Francisco Xesús Jorquera Caselas (born 31 August 1961) is a Spanish politician of the Galician Nationalist Bloc (BNG). He was a Senator (2005–08) and a member of the Congress of Deputies (2008–2012), and led his party in the Parliament of Galicia from 2012 to 2016.

Biography
Born in Ferrol, Jorquera graduated in Geography and History from the University of Santiago de Compostela. While there, he was the secretary general of the Galician Revolutionary Students (ERGA) and a member of the Galician National-Popular Assembly (ANPG), before partaking in the foundation of the Galician Nationalist Bloc (BNG) in 1982. He was a member of the party's national council in the early 1980s and again from 2001, joining its executive in 2003.

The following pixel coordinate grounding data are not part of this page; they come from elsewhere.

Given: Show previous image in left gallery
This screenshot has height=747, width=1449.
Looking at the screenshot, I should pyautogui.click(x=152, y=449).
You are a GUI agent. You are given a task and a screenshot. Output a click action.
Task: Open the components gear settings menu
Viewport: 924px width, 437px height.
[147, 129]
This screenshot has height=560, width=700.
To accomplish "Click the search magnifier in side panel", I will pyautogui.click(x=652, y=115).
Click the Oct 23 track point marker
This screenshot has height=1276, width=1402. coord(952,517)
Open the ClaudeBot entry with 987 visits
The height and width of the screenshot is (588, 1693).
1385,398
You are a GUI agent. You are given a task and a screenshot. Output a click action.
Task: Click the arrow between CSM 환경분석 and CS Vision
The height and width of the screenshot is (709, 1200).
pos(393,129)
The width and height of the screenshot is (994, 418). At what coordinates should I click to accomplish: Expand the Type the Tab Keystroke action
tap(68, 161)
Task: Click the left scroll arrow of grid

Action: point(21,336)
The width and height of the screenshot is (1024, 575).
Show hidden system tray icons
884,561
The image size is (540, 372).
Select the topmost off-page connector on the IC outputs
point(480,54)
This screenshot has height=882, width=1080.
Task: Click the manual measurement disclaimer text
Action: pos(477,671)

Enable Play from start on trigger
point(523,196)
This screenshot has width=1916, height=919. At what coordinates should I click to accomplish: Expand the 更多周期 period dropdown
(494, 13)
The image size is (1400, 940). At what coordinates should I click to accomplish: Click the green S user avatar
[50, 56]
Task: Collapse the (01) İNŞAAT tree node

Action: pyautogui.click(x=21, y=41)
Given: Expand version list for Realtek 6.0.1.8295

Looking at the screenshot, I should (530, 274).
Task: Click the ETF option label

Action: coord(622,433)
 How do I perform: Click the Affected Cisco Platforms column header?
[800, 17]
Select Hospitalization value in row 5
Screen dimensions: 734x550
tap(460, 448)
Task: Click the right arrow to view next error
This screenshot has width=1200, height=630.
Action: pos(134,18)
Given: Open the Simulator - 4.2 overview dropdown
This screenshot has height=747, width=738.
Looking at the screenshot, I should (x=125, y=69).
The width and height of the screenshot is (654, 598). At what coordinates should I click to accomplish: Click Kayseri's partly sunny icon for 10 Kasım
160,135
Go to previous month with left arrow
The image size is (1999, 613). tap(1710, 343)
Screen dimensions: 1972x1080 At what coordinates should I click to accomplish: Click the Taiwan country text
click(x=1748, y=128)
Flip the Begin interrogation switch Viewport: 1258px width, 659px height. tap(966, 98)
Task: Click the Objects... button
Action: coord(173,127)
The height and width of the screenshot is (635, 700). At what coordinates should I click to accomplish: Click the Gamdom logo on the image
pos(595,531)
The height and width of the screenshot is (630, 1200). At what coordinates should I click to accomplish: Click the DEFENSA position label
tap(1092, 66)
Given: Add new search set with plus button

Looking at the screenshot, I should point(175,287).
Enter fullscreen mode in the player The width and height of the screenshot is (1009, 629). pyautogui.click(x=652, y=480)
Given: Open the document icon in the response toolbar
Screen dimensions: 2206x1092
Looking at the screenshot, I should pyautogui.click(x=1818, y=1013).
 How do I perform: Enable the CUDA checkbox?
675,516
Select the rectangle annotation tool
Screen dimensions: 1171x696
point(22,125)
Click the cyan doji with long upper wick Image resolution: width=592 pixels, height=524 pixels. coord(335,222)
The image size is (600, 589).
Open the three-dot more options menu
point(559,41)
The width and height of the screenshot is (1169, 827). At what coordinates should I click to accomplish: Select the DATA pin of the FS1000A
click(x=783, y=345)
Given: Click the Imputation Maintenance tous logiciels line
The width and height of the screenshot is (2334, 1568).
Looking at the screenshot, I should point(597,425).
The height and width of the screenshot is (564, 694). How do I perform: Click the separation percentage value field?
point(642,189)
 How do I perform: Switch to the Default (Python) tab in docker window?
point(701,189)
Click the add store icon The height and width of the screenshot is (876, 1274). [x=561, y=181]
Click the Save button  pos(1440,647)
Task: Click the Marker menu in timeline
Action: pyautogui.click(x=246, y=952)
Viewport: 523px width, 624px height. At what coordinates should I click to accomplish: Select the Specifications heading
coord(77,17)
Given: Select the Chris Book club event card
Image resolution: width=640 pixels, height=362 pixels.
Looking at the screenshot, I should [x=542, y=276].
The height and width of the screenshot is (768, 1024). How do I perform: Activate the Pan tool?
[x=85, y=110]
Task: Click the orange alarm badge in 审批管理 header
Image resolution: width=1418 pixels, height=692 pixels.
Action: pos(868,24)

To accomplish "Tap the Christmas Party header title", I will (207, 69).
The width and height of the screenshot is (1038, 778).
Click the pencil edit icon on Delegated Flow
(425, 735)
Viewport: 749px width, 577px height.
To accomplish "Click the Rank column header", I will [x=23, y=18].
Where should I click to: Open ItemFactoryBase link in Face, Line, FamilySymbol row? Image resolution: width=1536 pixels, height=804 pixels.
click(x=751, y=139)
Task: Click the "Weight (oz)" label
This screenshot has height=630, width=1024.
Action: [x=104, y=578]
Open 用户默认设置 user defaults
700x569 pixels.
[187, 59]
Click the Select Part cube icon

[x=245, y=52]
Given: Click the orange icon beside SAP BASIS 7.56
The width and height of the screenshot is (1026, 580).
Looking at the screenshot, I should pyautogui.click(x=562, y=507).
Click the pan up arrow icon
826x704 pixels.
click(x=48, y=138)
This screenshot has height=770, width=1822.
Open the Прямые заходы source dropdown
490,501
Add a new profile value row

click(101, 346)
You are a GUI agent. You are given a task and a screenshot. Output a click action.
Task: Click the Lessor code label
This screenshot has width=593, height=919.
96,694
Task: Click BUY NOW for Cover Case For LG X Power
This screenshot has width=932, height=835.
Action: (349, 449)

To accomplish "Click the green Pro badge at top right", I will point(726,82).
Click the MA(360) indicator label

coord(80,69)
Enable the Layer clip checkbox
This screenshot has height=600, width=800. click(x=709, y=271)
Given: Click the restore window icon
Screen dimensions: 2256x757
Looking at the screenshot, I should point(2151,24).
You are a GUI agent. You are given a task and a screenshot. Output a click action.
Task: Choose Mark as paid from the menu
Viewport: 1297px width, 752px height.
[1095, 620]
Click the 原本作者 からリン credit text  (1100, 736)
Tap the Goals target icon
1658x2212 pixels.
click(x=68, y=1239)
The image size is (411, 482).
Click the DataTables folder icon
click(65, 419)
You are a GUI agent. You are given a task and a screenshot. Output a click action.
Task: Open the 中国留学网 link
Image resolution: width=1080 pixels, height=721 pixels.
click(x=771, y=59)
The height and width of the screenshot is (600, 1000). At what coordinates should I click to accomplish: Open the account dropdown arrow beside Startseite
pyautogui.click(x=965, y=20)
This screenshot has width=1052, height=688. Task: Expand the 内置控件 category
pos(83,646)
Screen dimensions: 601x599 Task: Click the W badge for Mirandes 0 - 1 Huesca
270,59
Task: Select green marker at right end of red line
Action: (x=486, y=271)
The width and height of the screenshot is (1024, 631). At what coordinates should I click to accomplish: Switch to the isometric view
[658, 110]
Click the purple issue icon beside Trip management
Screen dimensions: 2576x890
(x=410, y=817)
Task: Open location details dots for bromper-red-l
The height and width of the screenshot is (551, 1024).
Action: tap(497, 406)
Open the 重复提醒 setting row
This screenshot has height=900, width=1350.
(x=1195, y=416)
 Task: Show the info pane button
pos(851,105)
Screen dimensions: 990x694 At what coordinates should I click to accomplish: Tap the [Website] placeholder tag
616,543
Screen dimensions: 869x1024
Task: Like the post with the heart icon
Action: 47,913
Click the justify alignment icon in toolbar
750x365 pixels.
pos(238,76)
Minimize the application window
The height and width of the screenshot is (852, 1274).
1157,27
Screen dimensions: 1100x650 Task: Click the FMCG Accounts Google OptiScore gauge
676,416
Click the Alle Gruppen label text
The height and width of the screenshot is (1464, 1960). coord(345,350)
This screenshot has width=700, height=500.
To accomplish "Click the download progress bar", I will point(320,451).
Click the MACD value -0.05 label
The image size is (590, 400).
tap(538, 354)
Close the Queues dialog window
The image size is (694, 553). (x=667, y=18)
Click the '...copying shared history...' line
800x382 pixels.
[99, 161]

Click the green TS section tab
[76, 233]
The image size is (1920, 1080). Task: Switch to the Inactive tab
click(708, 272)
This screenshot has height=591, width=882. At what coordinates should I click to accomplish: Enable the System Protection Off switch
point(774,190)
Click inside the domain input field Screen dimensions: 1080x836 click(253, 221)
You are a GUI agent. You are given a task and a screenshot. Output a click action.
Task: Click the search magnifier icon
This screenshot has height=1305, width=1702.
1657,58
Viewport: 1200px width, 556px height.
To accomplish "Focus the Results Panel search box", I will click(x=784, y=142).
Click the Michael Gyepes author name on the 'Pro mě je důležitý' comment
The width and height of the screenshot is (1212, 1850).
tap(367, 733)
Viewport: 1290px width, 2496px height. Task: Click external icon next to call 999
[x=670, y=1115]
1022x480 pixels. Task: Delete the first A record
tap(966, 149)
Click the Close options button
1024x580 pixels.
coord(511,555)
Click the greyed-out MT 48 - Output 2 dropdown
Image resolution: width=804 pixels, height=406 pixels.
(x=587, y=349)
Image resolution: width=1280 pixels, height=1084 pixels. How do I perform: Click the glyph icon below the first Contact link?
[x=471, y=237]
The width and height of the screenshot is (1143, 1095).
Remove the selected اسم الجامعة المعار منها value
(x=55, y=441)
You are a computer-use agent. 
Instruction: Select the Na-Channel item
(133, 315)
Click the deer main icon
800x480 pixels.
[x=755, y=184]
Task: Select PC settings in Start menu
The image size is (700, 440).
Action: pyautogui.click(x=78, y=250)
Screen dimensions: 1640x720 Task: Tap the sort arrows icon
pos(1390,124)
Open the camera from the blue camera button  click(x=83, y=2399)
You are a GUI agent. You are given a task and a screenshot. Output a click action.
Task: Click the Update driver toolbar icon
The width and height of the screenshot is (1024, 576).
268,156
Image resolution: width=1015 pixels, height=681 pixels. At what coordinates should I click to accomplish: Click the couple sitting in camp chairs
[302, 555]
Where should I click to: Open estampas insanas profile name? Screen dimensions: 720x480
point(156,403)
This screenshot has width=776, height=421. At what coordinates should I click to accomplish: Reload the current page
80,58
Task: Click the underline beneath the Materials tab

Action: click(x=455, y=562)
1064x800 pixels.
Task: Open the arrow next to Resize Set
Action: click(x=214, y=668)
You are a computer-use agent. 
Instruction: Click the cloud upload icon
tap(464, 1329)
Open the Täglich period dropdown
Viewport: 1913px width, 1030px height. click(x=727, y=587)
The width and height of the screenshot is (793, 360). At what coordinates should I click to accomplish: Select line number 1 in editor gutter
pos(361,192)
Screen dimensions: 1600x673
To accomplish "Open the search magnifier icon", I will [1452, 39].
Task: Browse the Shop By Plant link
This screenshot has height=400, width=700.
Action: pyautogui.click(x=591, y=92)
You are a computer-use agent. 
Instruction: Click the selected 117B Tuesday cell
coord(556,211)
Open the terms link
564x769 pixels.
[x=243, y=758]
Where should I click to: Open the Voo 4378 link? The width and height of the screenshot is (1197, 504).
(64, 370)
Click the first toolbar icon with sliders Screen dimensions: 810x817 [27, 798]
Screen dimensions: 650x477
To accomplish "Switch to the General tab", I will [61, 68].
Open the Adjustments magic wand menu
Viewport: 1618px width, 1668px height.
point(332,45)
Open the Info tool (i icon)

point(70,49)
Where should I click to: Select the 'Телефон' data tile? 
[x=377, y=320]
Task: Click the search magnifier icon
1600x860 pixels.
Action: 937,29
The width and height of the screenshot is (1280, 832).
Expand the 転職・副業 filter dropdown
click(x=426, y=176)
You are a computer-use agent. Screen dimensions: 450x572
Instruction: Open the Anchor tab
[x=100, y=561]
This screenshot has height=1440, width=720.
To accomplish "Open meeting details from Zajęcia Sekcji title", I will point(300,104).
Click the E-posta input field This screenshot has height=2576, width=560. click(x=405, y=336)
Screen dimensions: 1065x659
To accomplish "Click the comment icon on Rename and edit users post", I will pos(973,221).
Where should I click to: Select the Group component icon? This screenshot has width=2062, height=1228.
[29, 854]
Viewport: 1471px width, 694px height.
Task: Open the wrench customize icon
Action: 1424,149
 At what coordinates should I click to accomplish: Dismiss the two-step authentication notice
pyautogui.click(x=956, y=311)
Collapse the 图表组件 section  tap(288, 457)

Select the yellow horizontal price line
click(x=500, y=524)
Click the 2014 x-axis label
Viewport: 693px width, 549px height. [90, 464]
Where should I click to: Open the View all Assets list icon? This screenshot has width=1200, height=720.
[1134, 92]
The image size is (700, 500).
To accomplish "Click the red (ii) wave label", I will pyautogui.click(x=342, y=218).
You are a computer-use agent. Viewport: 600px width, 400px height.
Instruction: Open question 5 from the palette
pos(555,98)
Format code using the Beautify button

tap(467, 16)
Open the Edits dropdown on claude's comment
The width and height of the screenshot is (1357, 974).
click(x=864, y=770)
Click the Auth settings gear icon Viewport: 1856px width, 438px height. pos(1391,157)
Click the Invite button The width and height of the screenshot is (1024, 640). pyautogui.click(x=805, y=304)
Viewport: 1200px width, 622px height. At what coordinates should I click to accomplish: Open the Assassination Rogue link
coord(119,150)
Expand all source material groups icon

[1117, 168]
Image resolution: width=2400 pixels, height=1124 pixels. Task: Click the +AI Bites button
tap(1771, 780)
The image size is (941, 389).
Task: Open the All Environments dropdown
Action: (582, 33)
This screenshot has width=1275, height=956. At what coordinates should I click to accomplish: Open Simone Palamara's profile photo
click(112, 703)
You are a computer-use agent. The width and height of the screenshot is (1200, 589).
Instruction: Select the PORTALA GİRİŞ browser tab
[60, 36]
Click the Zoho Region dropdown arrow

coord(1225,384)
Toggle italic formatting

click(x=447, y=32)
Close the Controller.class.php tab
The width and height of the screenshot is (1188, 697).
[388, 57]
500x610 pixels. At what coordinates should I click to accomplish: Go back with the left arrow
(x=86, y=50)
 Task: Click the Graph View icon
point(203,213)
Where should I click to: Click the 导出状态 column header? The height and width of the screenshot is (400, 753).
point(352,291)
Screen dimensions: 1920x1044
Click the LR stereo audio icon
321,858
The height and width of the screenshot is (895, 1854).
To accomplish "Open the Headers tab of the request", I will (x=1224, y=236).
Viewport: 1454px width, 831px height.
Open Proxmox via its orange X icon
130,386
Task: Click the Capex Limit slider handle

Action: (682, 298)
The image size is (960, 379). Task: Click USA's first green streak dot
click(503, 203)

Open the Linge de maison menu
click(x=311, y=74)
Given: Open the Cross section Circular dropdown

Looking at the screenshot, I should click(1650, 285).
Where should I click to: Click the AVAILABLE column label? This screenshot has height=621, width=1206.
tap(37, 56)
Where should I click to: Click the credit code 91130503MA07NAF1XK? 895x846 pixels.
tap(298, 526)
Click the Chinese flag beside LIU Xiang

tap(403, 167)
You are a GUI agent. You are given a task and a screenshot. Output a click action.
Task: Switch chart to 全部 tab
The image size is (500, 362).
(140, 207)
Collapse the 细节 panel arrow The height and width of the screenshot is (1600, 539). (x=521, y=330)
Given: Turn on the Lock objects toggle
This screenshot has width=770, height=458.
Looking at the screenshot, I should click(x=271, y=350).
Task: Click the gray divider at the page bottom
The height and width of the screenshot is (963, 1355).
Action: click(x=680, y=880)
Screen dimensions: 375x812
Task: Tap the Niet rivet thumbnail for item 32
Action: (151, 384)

Jorquera was a member of the Senate of Spain from 2005 to 2008, being appointed by the Parliament of Galicia and the only BNG member in the upper house of the Cortes Generales. In 2008, he was elected to the Congress of Deputies to represent A Coruña, and was re-elected in 2011.

In January 2012, Jorquera was chosen as the BNG's lead candidate for the 2012 Galician regional election. The results in October saw his party come fourth, falling by five seats to seven. In 2016, shortly before the next election, he ceded his responsibilities to the next candidate, Ana Pontón.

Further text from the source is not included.